### Request
Copy the passage on Oppède and Ménerbes starting with "Ménerbes is famous" and going on through "about Ménerbes here.", changing "humorously" to "wittily".

### Passage provided
The territory of Oppède is divided into three parts: the Luberon Mountain, the hills around the mountain and the bed of the Coulon River. The name of Oppède appeared for the first time in the 11th century; however occupation of the site can be traced back to early Roman times. Oppède belonged to the Popes until the 14th of September 1791 and its quarries supplied the stone used to build the Palais des Papes in Avignon.
Oppede has monuments which make the trip to the village worthwhile, such as the Saint Augustin oil mill, the Gothic and Romanesque church of Notre Dame d’Alidon, the ruins of the medieval castle, some town-houses dating back to the 15 and 16th century, two chapels and the beautiful gardens of “les Terrasses de Sainte Cécile”. Oppède celebrates the grape harvest on the third weekend of October.
The old village of Ménerbes is situated on a mountainous spur 230 metres above sea level. It reaches the top of Petit Luberon in the south and spreads downwards to the Calavon River in the north.
Ménerbes is famous for Peter Mayle’s bestseller book “A Year in Provence”, an autobiographical story which humorously describes his settling in the village of Ménerbes to escape busy London.
Ménerbes also houses a corkscrew museum (musée du tire-bouchon) as well as one of the only dolmens in the Vaucluse: the Pichouno dolmen, and a white chalky rocks quarry.
Find out more about Ménerbes here.

### Source data
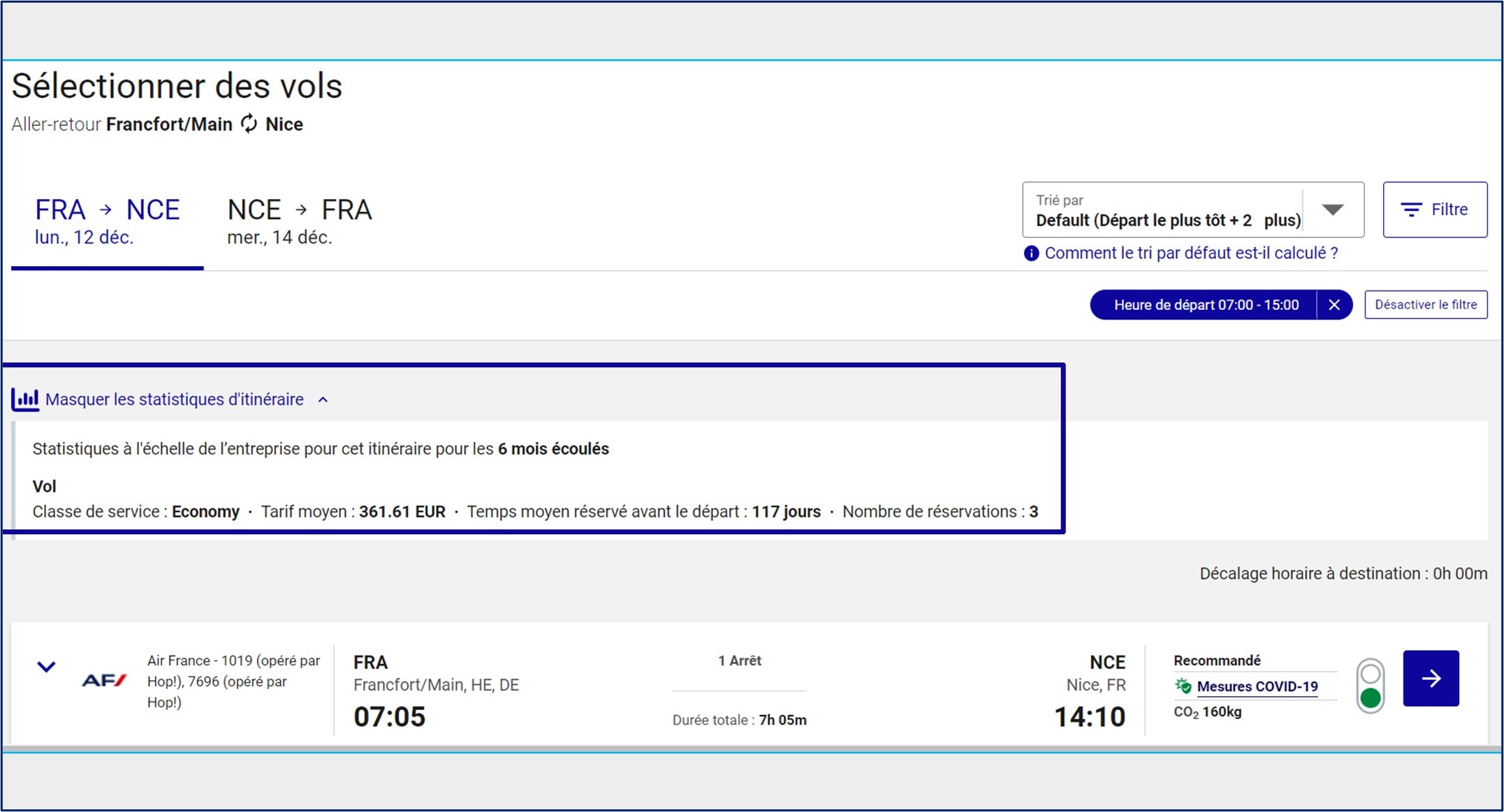Switch to the NCE to FRA return tab

pyautogui.click(x=299, y=221)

### Result
Ménerbes is famous for Peter Mayle’s bestseller book “A Year in Provence”, an autobiographical story which wittily describes his settling in the village of Ménerbes to escape busy London.
Ménerbes also houses a corkscrew museum (musée du tire-bouchon) as well as one of the only dolmens in the Vaucluse: the Pichouno dolmen, and a white chalky rocks quarry.
Find out more about Ménerbes here.